Thursday, 27 July 2023

Lessons Of The Chinese Revolution, Historical Background - Part 2 of 5

In the 19th century, China also suffered from the expansion of colonialism, and, as its rulers also sought to exert control over trade, particularly the demands of European nations, such as France and Britain, to sell Opium in China, in exchange for tea, that led to the Opium Wars, and the carving up of China, imposition of unequal treaties, stationing of European colonial forces on its territory, and the seizing of entire Chinese regions such as Hong Kong. At the same time, wars with Japan led to the loss of Taiwan, and China's influence on the Korean peninsula. China became a semi-colony. At the start of the 20th century, a rising US imperialism sought to limit the colonisation of China by Britain, France, Portugal, Russia, Germany and Japan, with its Open Door policy, but if failed to be enforced, given the still subordinate position of the US to British imperialism. Only after WWII, was US imperialism able to implement such a policy of breaking up the old European colonial empires to open the door to US multinational corporations, and the global hegemony of US imperialism.
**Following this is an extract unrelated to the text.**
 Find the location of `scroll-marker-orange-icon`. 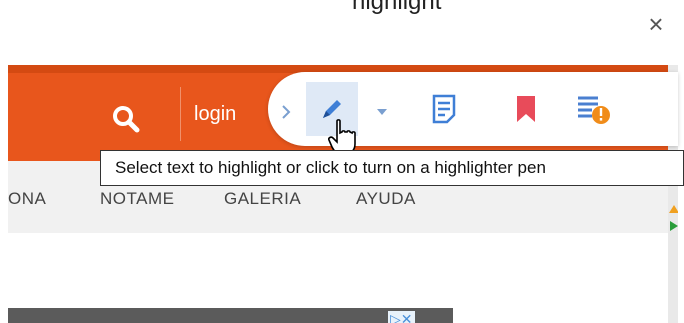

scroll-marker-orange-icon is located at coordinates (674, 209).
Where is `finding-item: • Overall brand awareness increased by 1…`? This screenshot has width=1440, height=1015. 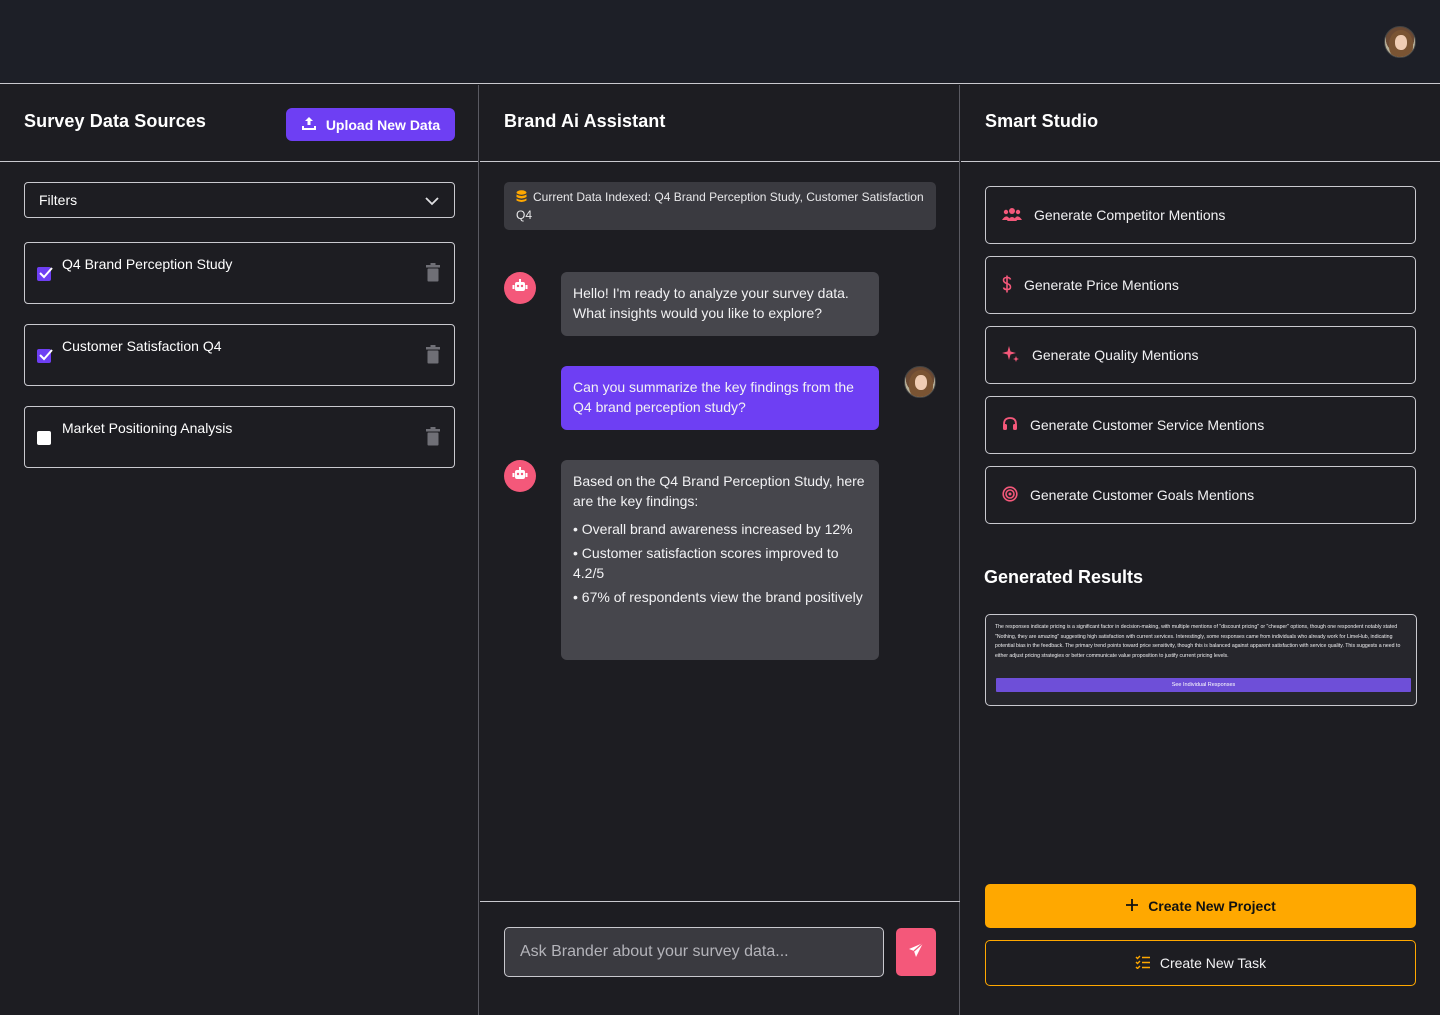
finding-item: • Overall brand awareness increased by 1… is located at coordinates (713, 529).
That condition, and the feeling of national humiliation, engendered a strong nationalist sentiment, in a period when such nationalism could still represent a progressive force. The same effect, but, now, in the age of imperialism, representing a reactionary force, resulted from The Treaty of Versailles, which engendered the nationalism in Germany that aided Hitler's rise to power, and similarly the humiliation of Russia, by NATO, following the fall of the USSR, which aided Putin's rise to power. A similar effect, of declining former imperial powers, lies behind Brexit, Trumpism and other such petty-bourgeois nationalism, in an era when the idea of national independence is a reactionary utopian fantasy.
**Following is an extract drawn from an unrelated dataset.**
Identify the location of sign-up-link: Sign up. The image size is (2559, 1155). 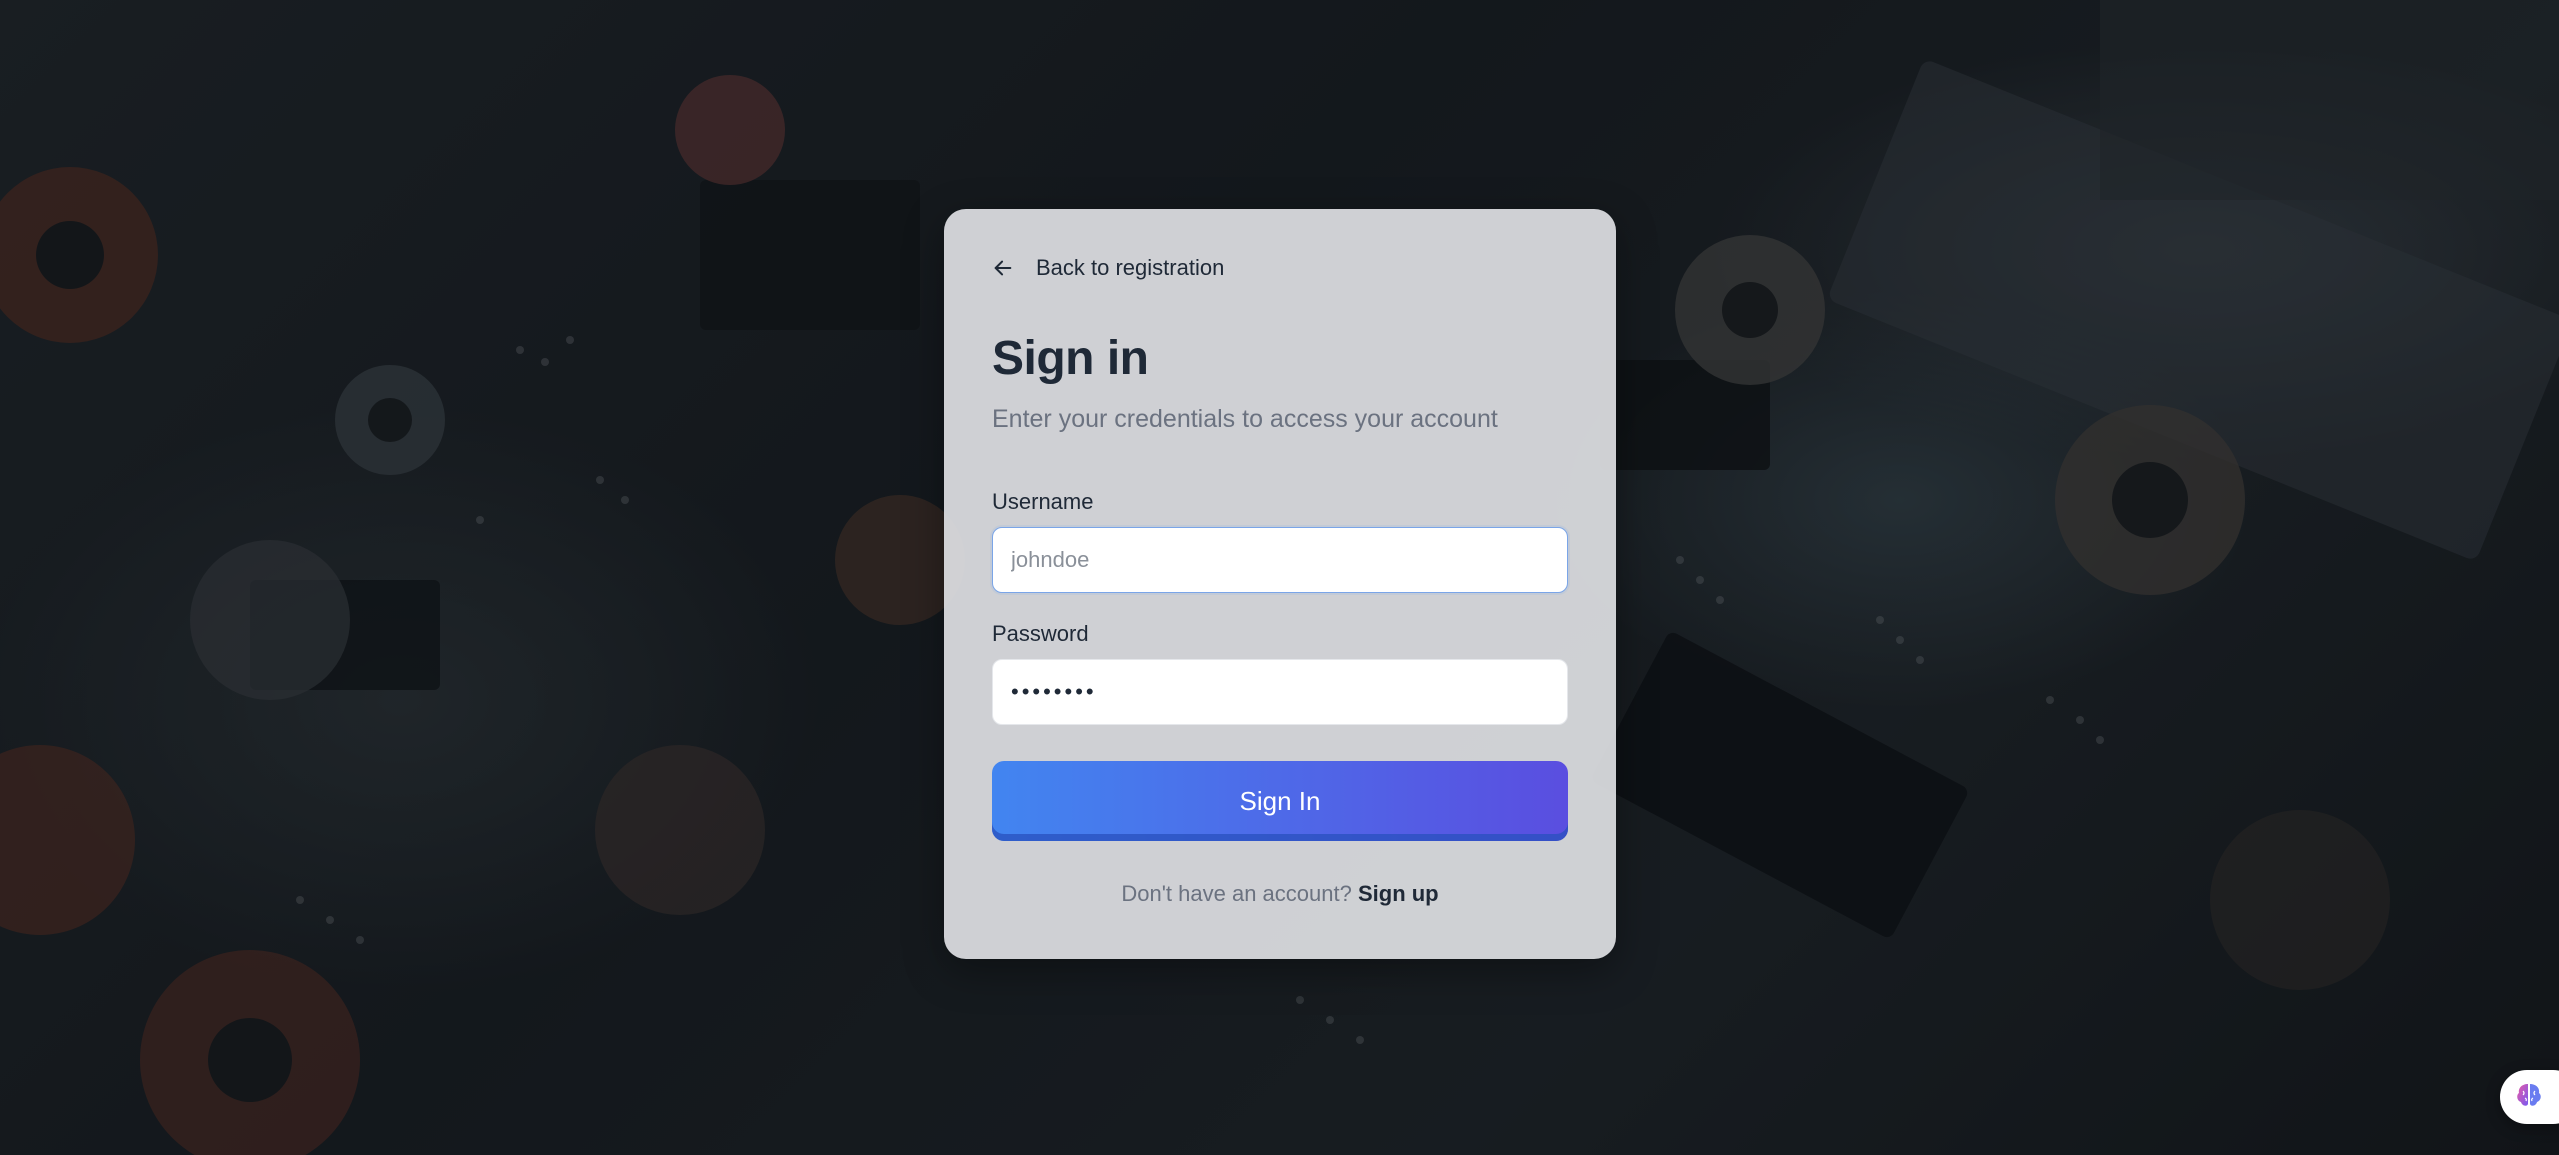
(1398, 894).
The nationalist movement, in China, led to the revolution of 1911 that ended the Qing dynasty, and established the Chinese Republic. The figurehead was the bourgeois nationalist Sun Yat Sen, who became the first President, and leader of the bourgeois nationalist party, the Kuomintang. But, Sun did not hold military power in China, not only because of the continued role of foreign colonial powers that had their own police and military, in areas of the country under their jurisdiction, but also, because that military power resided with Yuan Shikai, to whom Sun ceded the provisional Presidency. Yuan later made himself Emperor, echoing the history of France, and the rise of Napoleon Bonaparte. The Chinese bourgeoisie, was closely tied to imperialist capital, much as with Ukraine's ties to NATO, and US and EU imperialism, today, and that determined the nature of the political regime.
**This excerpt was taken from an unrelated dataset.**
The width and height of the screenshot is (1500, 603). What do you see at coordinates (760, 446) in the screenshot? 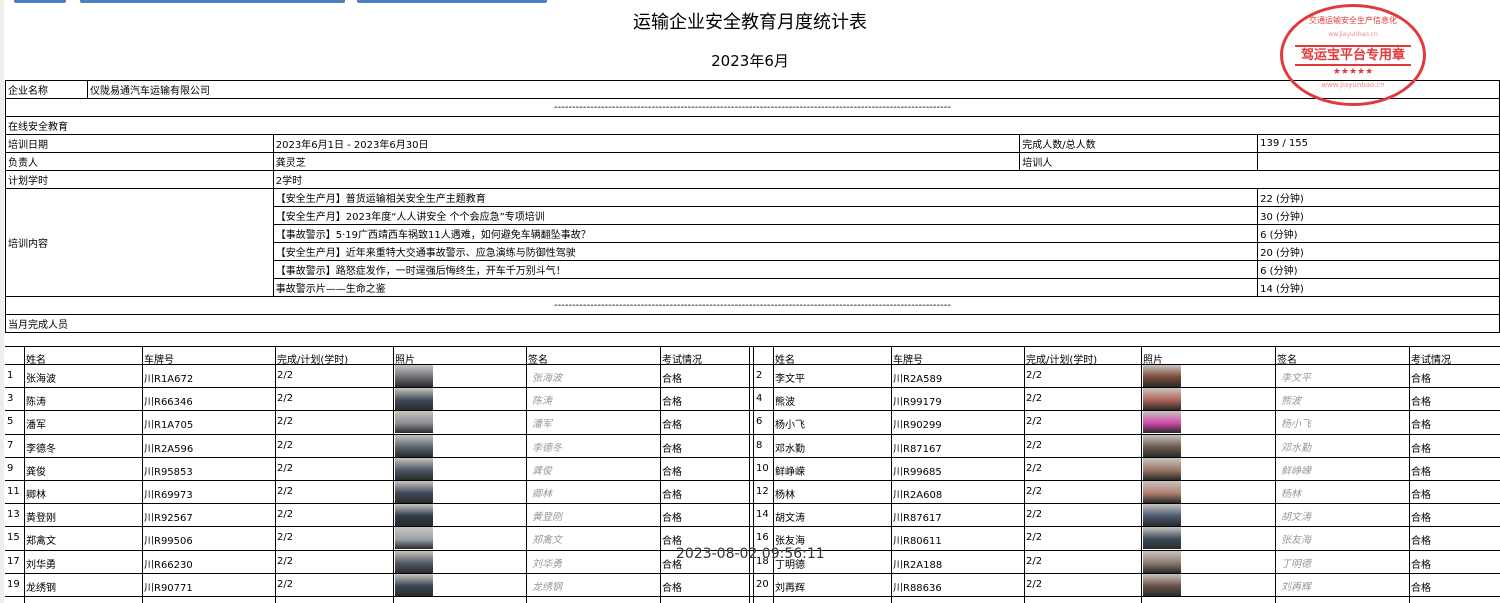
I see `row-number: 8` at bounding box center [760, 446].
A part of the tasks of the bourgeois national revolution is to unify the state, but the nature of China, as a semi-colony, divided up between assorted colonial powers, each with their own inextricable ties to the bourgeoisie in each area, much as in Ukraine, today, and to the militarists/warlords that held sway in each area, prevented that task being fulfilled. Another task flowing from that is the establishment of a single internal market, and control over foreign trade, but, again, the role of foreign imperialism, the various treaties establishing unequal trade and so on, prevented that also from being accomplished. So, the first Chinese Revolution, of 1911, left all of these tasks to be fulfilled by the second Chinese Revolution of 1925-7.